Hydrodynamics of superfluids confined in blocked rings and wedges

TL;DR

This paper studies the hydrodynamics and non-classical rotational inertia effects of superfluids confined in blocked ring and wedge geometries, revealing small NCRI in rings and velocity divergence in wedges, with implications for supersolid experiments.

Contribution

It introduces a methodology to compute NCRI effects in complex geometries and analyzes the impact of blocking and vortices on superfluid behavior.

Findings

NCRI is small in blocked rings, leading to a large moment of inertia discontinuity.

Velocity diverges at the origin in wedges with angle > π, indicating normal fluid regions or vortices.

Implications for supersolid helium experiments are discussed.

Abstract

Motivated by many recent experimental studies of non-classical rotational inertia (NCRI) in superfluid and supersolid samples, we present a study of the hydrodynamics of a superfluid confined in the two-dimensional region (equivalent to a long cylinder) between two concentric arcs of radii $b$ and $a$ ($b<a$) subtending an angle $\beta$, with $0 \le \beta \le 2\pi$. The case $\beta= 2 \pi$ corresponds to a blocked ring.
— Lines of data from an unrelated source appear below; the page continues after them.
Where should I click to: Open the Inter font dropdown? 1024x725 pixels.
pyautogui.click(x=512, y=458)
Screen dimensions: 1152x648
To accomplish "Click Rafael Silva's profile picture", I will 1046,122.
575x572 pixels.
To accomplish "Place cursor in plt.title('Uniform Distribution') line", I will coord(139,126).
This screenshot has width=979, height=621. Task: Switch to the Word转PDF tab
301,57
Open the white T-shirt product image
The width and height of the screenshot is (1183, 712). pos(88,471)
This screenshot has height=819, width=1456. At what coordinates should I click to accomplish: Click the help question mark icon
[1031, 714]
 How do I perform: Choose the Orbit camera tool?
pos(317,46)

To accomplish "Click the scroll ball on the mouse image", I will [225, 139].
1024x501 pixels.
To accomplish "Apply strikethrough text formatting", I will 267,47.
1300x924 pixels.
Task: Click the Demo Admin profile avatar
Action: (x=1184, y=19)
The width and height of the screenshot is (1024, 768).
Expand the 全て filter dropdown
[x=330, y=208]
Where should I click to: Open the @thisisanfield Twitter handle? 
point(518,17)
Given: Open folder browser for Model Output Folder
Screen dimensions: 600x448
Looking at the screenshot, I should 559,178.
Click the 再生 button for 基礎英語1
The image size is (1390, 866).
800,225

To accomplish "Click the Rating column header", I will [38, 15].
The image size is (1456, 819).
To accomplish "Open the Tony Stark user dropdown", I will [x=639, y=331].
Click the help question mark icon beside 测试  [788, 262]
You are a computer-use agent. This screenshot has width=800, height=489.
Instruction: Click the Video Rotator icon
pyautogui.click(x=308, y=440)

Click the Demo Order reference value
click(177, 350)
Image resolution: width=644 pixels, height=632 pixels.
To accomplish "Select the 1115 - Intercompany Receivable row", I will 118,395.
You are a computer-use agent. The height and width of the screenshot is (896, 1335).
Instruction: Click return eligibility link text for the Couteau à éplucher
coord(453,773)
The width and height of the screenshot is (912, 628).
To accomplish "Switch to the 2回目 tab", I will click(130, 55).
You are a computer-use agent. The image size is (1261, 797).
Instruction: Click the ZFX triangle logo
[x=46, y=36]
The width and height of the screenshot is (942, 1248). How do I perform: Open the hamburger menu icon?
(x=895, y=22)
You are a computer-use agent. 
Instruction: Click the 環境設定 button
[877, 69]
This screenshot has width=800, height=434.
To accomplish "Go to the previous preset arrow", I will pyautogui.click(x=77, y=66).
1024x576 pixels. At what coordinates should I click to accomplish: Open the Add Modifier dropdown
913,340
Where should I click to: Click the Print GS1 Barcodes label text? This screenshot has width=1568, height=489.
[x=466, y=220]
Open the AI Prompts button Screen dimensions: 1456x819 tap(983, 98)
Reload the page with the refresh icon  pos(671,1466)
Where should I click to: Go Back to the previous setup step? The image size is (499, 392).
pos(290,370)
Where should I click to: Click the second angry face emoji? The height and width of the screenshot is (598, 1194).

We discuss the methodology to compute the NCRI effects, and calculate these effects both for small angular velocities, when no vortices are present, and in the presence of a vortex. We find that, for a blocked ring, the NCRI effect is small, and that therefore there will be a large discontinuity in the moment of inertia associated with blocking or unblocking circular paths. For blocked wedges ($b=0$) with $\beta > \pi$, we find an unexpected divergence of the velocity at the origin, which implies the presence of either a region of normal fluid or a vortex for {\it any} nonzero value of the angular velocity. Implications of our results for experiments on "supersolid" behavior in solid $^4{\rm He}$ are discussed. A number of mathematical issues are pointed out and resolved.